読者が<読める>という最低条件の確保をせよ

cakes が終了すると発表された。

「cakes」8月末サービス終了 10年の歴史に幕 - ITmedia NEWS
https://www.itmedia.co.jp/news/articles/2205/25/news161.html

「cakes」が8月末でのサービス終了を告知。運営会社が同じ「note」を不安視する声も【やじうまWatch】 - INTERNET Watch
https://internet.watch.impress.co.jp/docs/yajiuma/1412019.html

これを受けて、「これだから電子書籍は信用できない」という意見があることを知った。

cakes はコンテンツ配信サービスなので電子書籍とは違うが、「デジタルで読む」という点では同じことだ。

Amazon などの電子書籍でもよく言われることだが、プラットフォーム側の意向で突然サービスが終了したり、コンテンツが削除されることがあるから、電子書籍は信用できないという言説は昔からある。

でも僕は違うと思う。単にダウンロードして手元に保存しておけばいいだけのことだからだ。cakes の場合はウェブページなのでスクリーンショットなり印刷なりウェブページを保存するなりすれば、手元にデータを残すことができる。電子書籍の場合は、プラットフォーム側に働きかけてダウンロードできるように訴えたり、何らかの方法で(スクリーンショットなりで)無理やり保存することもできる。

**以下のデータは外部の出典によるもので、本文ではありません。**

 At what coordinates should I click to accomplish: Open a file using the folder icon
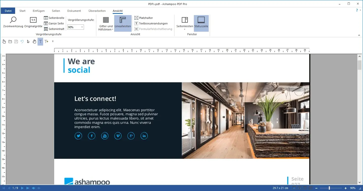10,42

デジタルゆえにそういうことは原理上、簡単にできるはずだ。

これは記録メディアの終了の話と同じだ。「フロッピーディスクが読めなくて大変なことになる」と騒ぐ人は、読み取り機があるうちに次のメディアへデータを移しておけばいいだけのことだ。例えばハードディスクにデータを移せばいい。ハードディスクが終了するような未来が来たとしたら、そのときに登場した新しいメディアにデータを移行すればいい。デジタルだからこそそれは簡単にできる。

記録メディアの場合は、「フロッピーディスクじゃなければダメ」と言う人はあまりいないと思うが、これが書籍の場合は話が変わってくる。

「ちゃんとした装丁じゃないとダメ」「紙の本じゃないとダメ」と言って紙の本に固執する人は多い。僕も基本的に電子書籍よりは紙の本がいいと思っている。

でも出版業界はどんどん縮小しているし、個々の印刷書籍が永遠に続くのは難しくなっている。そういう不安定なものにすがるぐらいなら、電子書籍化して末永く読める状態であるほうがいい。あるいはオンデマンド出版にすれば、注文ごとに印刷するから在庫を抱えるという問題も発生しない。絶版になることがない。

しかも、電子書籍化やオンデマンド出版にすることで、過去に絶版になった本が再び手に入るようになる。読者にとっては嬉しいことだし、出版社や著者にしてもビジネスが継続するので良いことのはずだ。

たしかにオンデマンド出版の場合は海外のペーパーバックのような簡素な装丁になってしまう。でも「ちゃんとした装丁じゃなければだめだ」と言う前に、最も肝心な<読者が入手できる>ということができなくなると元も子もない。

絶版が(基本的に)ない、オンデマンド本や電子書籍化でいつでも読める状態にしてもらいたい。

繰り返す。大事なのは<読める>ことである。